Heather is looking forward to listening to Inside Julia’s Kitchen, hosted by Todd Schulkin, executive director of The Julia Child Foundation for Gastronomy and the Culinary Arts. The podcast joins a collection of recent Julia Child-centered entertainment, including the new HBO Max series Julia. Heather has aspirations to work through Child’s recipes one day, but has no immediate plans to blog about it.
Other Books Worth Reading
As I noted above, we don’t plug books by our CFR colleagues on the summer reading edition of The World Next Week. That rule doesn’t apply to posts on The Water’s Edge. So if you want to learn more about foreign policy, check out these recent books by my colleagues—or in some cases, former colleagues, thanks to the Biden administration’s recruitment efforts. You’ll be glad you did.

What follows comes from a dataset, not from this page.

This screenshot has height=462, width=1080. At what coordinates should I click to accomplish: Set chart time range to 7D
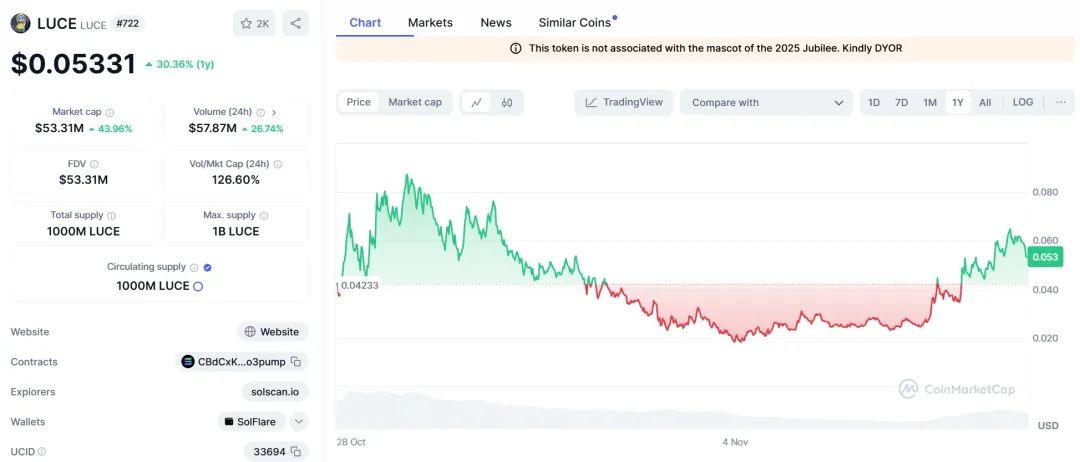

- Elizabeth C. Economy, The World According to China
- Alice C. Hill, The Fight for Climate After COVID-19
- Martin S. Indyk, Master of the Game: Henry Kissinger and the Art of Middle East Diplomacy
- Sebastian Mallaby, The Power Law: Venture Capital and the Making of the New Future
- Yascha Mounk, The Great Experiment: Why Diverse Democracies Fall Apart and How They Can Endure
- Rachel B. Vogelstein and Meighan Stone, Awakening: #MeToo and the Global Fight for Women’s Rights
And now out in paperback are Alice Hill’s Building a Resilient Tomorrow: How to Prepare for the Coming Climate Disruption, coauthored with Leonardo Martinez-Diaz, and Ray Takeyh’s The Last Shah: America, Iran, and the Fall of the Pahlavi Dynasty.
Margaret Gach assisted in the preparation of this post.